Der Seeadler ist mit seiner beeindruckenden Spannweite von bis zu 2,40 Metern ein Symbol für Freiheit und Wildnis. Nach fast vollständigem Verschwinden in Deutschland galt er lange als streng geschützt – und tatsächlich haben sich die Bestände in den letzten Jahrzehnten erholt. Doch nun droht eine unsichtbare Gefahr: Bleimunition, die in der Jagd immer noch weit verbreitet ist.
Warum Bleimunition so gefährlich ist
Wenn Wildtiere mit bleihaltiger Munition geschossen werden, verbleiben oft Reste der Geschosse im Kadaver oder in Aufbruchresten (Innereien). Diese werden von Greifvögeln wie dem Seeadler gefressen. Bereits kleinste Mengen Blei reichen aus, um schwere Vergiftungen hervorzurufen:
- Schädigung des Nervensystems
- Störungen der Verdauung und Motorik
- Langsamer, qualvoller Tod
Studien zeigen, dass ein erheblicher Teil der tot aufgefundenen Seeadler in Deutschland an Bleivergiftungen gestorben ist. Damit bedroht der Einsatz von Bleimunition direkt eine streng geschützte Art.
Ein Problem, das lösbar ist
Das Tragische: Es gibt längst bleifreie Alternativen. Munition aus Kupfer oder anderen Materialien ist praxiserprobt und kann Wildtiere genauso effektiv, aber ohne die tödlichen Folgen für Greifvögel, eingesetzt werden. Mehrere Bundesländer haben bereits Teilverbote ausgesprochen – doch ein flächendeckendes, verbindliches Bleiverbot steht noch aus.
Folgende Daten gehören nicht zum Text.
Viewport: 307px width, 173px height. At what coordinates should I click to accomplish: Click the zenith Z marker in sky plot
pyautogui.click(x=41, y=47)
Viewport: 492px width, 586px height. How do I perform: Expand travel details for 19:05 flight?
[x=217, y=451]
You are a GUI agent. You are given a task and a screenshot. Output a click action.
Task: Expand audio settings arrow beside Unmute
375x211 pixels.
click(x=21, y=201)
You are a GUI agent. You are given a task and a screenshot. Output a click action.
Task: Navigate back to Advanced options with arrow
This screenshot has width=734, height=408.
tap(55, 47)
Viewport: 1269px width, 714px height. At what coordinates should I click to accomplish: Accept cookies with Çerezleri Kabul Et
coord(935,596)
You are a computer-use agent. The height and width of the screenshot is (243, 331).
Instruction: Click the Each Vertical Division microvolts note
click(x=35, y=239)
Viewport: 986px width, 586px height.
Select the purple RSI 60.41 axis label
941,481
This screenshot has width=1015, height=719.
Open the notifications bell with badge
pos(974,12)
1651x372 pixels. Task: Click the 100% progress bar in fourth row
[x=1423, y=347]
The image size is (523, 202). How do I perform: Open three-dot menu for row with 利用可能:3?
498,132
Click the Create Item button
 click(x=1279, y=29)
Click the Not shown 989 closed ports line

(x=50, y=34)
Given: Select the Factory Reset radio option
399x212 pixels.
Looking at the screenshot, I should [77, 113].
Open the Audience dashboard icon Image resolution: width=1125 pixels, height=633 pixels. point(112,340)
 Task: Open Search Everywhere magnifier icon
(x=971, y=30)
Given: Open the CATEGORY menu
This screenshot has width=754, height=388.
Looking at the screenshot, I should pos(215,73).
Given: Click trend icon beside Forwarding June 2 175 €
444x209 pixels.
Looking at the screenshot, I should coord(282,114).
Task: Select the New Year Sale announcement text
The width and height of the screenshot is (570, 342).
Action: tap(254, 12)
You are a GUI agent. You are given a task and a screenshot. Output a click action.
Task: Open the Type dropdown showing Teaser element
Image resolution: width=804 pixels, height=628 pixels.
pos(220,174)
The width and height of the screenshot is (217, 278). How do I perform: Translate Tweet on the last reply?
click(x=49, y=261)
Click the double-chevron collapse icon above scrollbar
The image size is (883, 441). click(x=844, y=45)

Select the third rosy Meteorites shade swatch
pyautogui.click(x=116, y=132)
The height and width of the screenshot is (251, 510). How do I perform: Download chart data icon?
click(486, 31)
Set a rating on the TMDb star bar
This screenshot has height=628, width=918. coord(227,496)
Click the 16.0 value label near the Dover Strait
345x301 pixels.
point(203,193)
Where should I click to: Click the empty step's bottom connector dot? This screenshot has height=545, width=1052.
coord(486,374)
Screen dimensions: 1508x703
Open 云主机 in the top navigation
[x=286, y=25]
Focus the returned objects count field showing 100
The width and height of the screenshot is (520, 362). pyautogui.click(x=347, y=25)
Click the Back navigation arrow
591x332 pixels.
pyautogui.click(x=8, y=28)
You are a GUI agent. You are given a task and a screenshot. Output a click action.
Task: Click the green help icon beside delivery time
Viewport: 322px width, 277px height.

Der Tierschutzbund fordert: Schluss mit Blei in der Jagd
Um den Seeadler und andere Aasfresser wie den Rotmilan oder den Bussard wirksam zu schützen, braucht es klare politische Entscheidungen:
- Bundesweites Verbot von Bleimunition
- Konsequente Aufklärung von Jägerinnen und Jägern
- Schutzmaßnahmen für gefährdete Greifvögel
Jede bleihaltige Kugel, die heute verschossen wird, kann morgen das Leben eines Seeadlers kosten. Es ist höchste Zeit zu handeln.